[Records to process]
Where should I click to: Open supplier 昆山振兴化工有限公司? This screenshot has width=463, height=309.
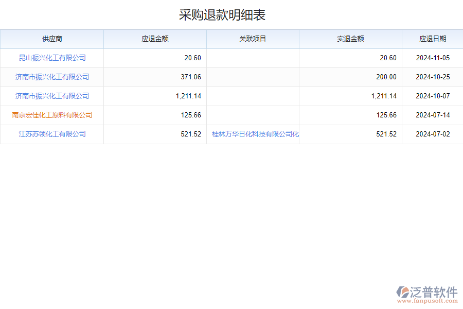coord(52,58)
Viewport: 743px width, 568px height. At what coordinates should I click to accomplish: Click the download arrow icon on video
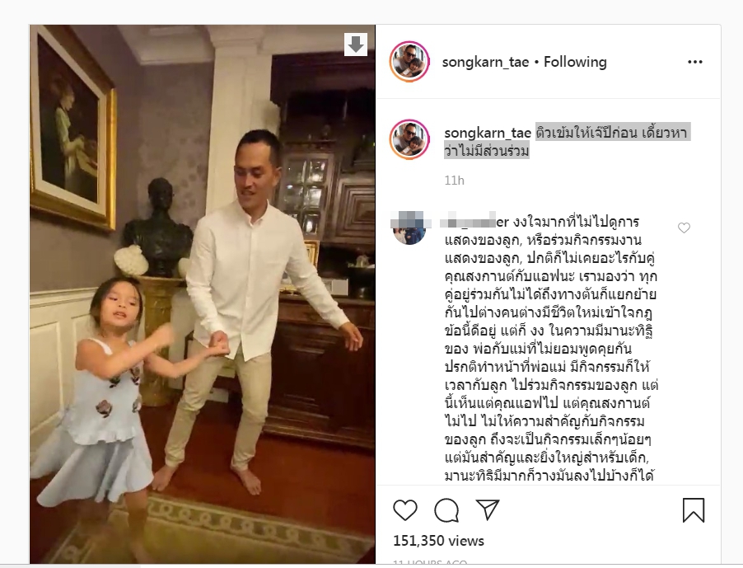pyautogui.click(x=356, y=45)
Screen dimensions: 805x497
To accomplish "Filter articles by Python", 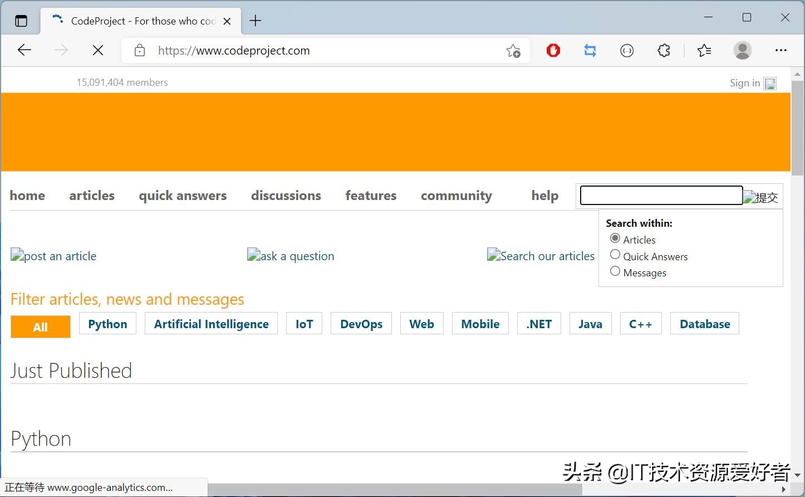I will pyautogui.click(x=107, y=324).
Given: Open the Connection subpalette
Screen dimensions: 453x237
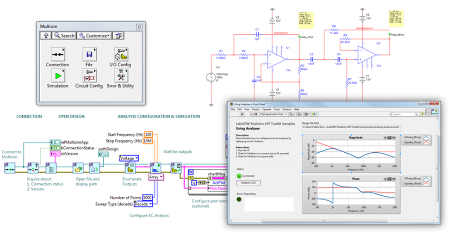Looking at the screenshot, I should tap(57, 53).
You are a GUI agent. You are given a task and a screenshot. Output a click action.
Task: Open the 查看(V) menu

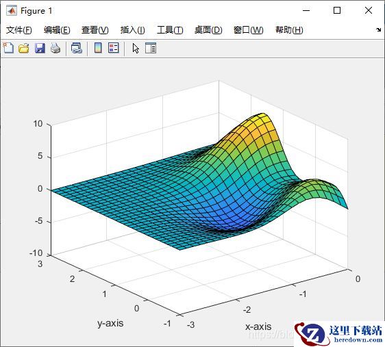[95, 30]
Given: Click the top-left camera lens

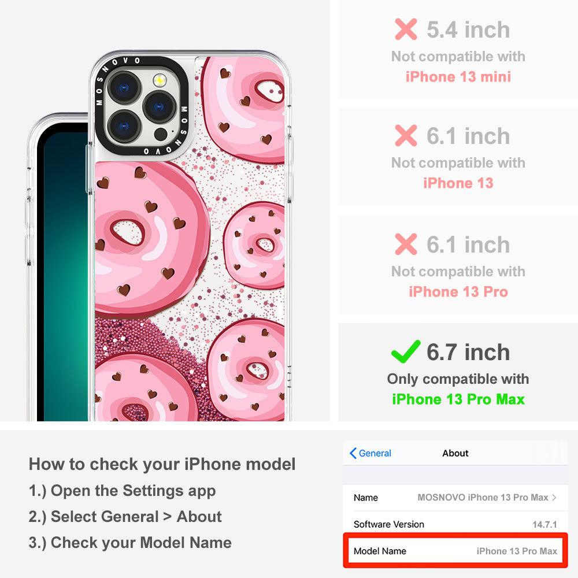Looking at the screenshot, I should tap(124, 88).
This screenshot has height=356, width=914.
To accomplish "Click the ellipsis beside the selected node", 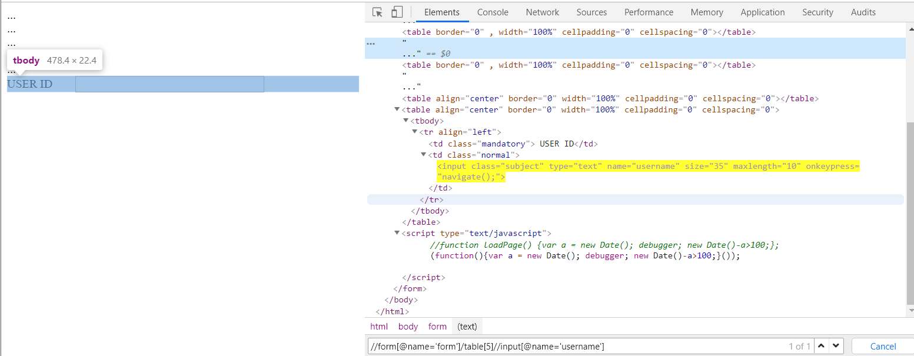I will pyautogui.click(x=371, y=44).
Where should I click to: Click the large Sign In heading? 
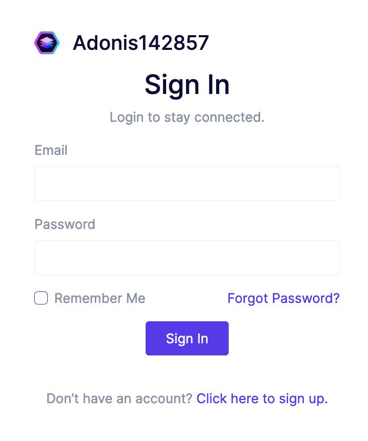coord(187,85)
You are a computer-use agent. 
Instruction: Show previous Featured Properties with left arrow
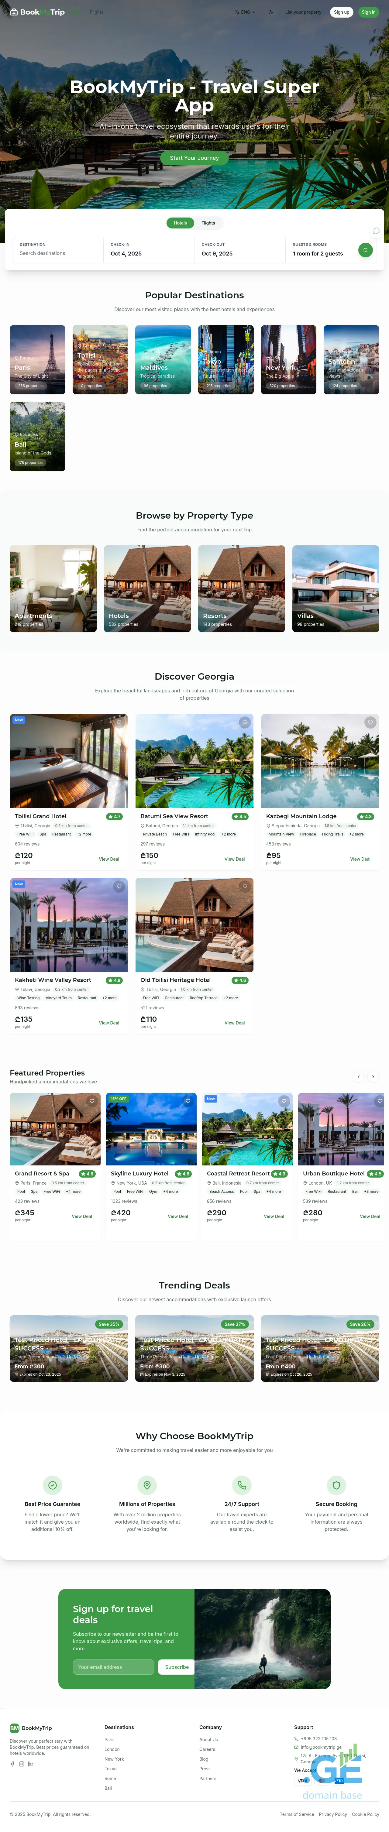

[What is needed] Track down all lines above with the string "agent" and copy them.

[Answer space]
You are a GUI agent. You are given a task and a screenshot. Output a click action.
You are a computer-use agent. 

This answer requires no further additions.